Homework #3 - DoS Defense / Capabilities - Due Sunday Sep 4, 11PM


Turn in this assignment via email (vern@berkeley.edu, plain text) by the due date, with the term Homework in the Subject.


In computer security, a capability is an unforgeable value that indicates that the possessor of the value has the authority to perform some action. That is, merely by being able to provide the capability to some system, the possessor of it is granted some sort of access to the system. A real-world analog would be how the possession of car keys grants the ability to unlock the doors and start the engine of the corresponding car.

Read the paper SIFF: A Stateless Internet Flow Filter to Mitigate DDoS Flooding Attacks, Abraham Yaar, Adrian Perrig, and Dawn Song, IEEE S&P 2004

Note, if you're not familiar with client puzzles, then you may find section 5.3 hard to follow. Feel free to skip it. (If we have time, I will discuss puzzles in lecture.)

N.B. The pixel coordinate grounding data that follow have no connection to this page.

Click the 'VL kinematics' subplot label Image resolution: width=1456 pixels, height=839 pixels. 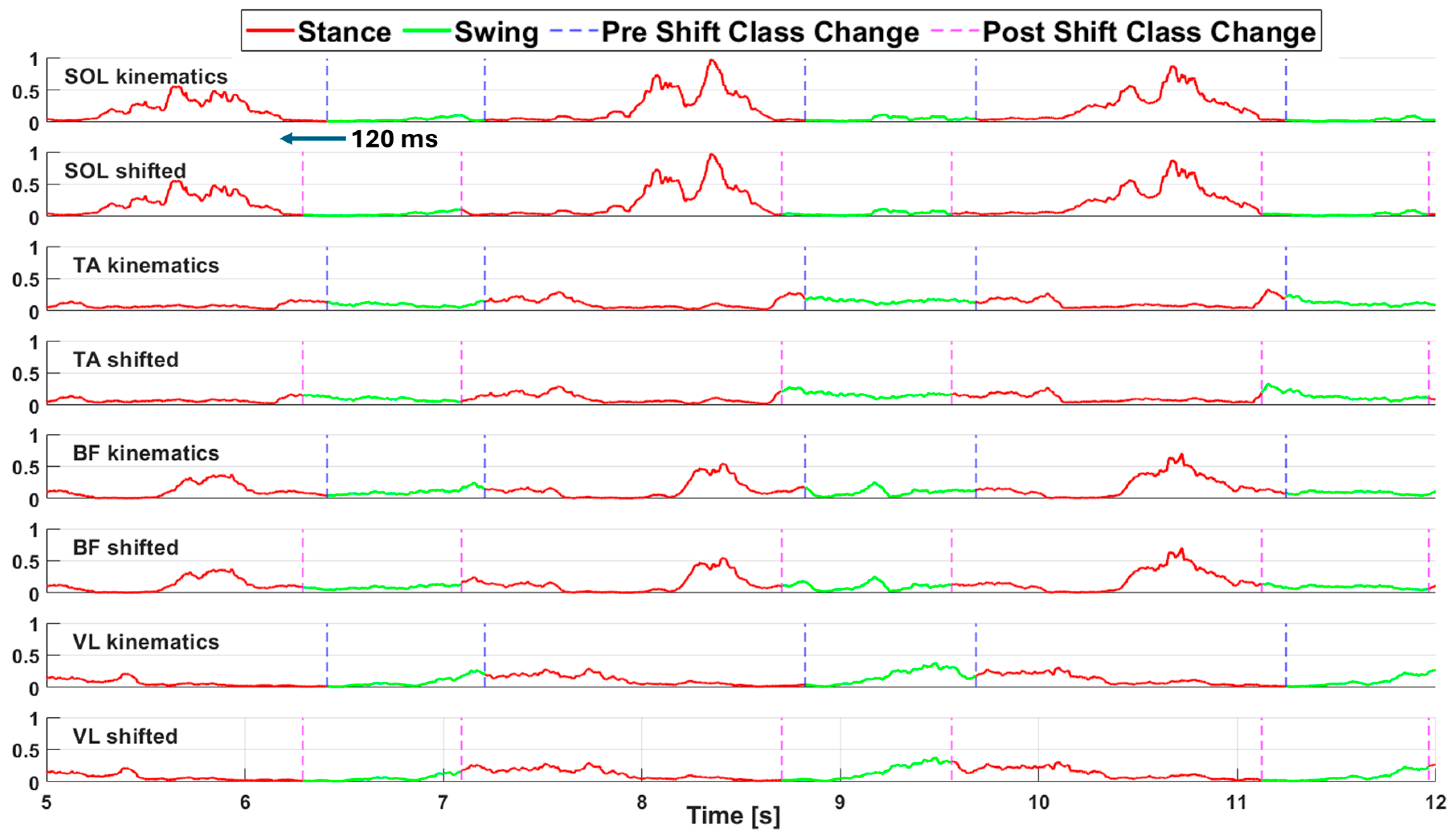tap(146, 643)
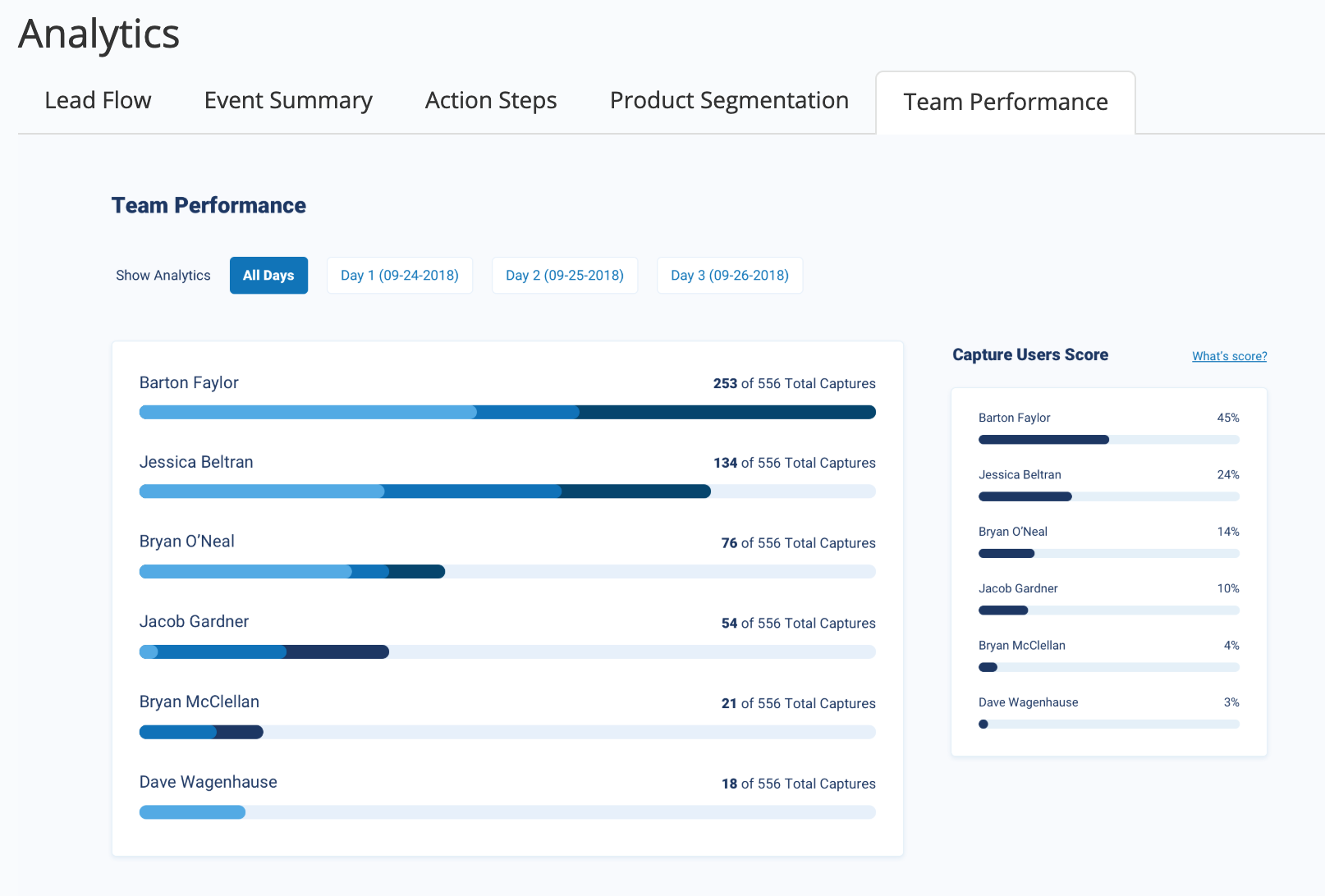Click Barton Faylor's 45% score entry
Image resolution: width=1325 pixels, height=896 pixels.
coord(1108,427)
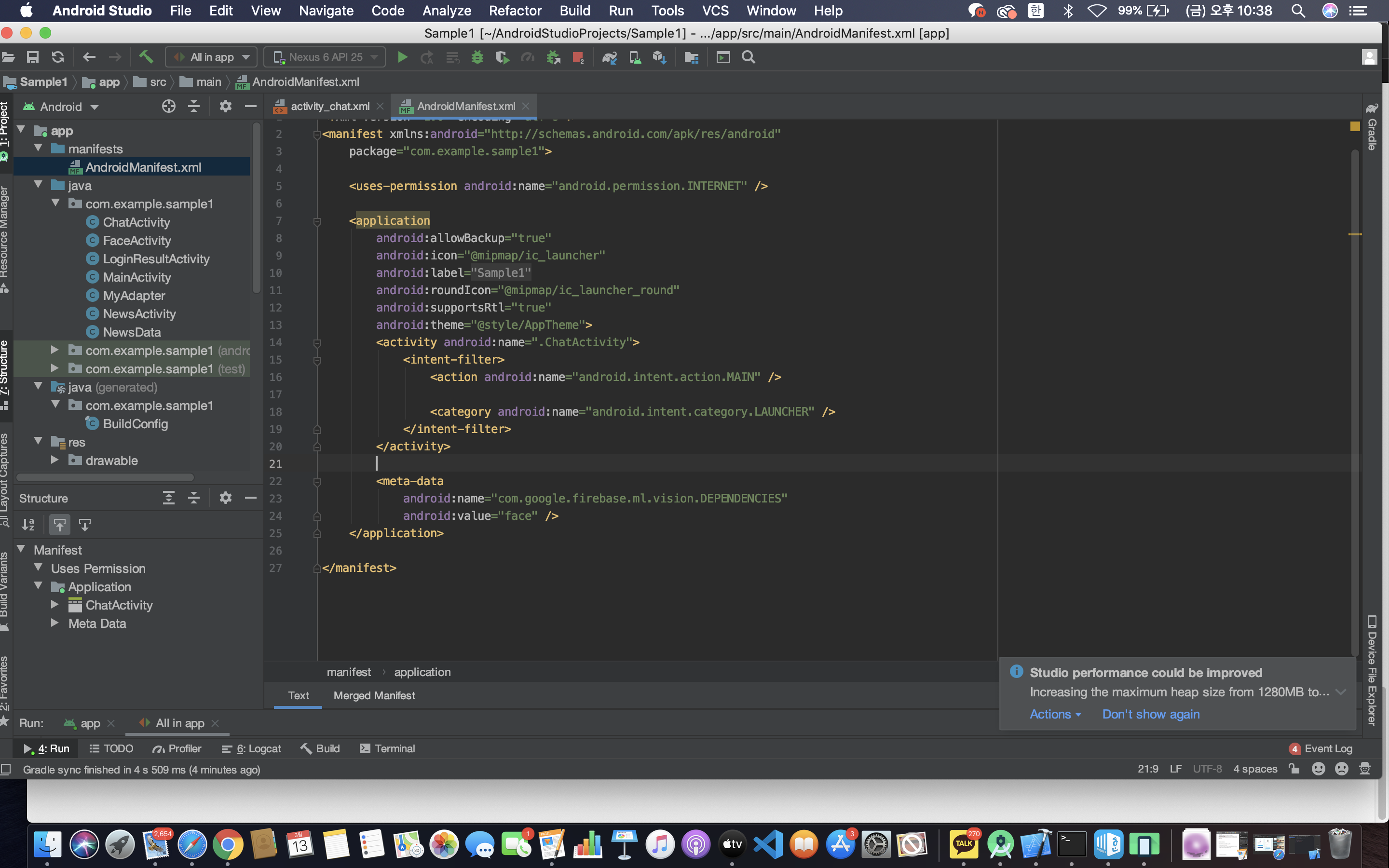This screenshot has width=1389, height=868.
Task: Click the Project panel gear settings icon
Action: pos(225,106)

Briefly write up your views of:

  1. What are the main contributions of this paper?
  2. What parts of the paper do you find unclear? (optional)
  3. What parts of the paper are questionable? (That is, you think a conclusion may be wrong, an approach or evaluation technically flawed, or data ill-presented.)
  4. Today's Internet does not support a mechanism like SIFF, even though it was proposed more than 10 years ago. Explain your assessment of why this is the case. List any particular citations (either to formal literature or to less formal web articles/discussions) that you used in developing your assessment.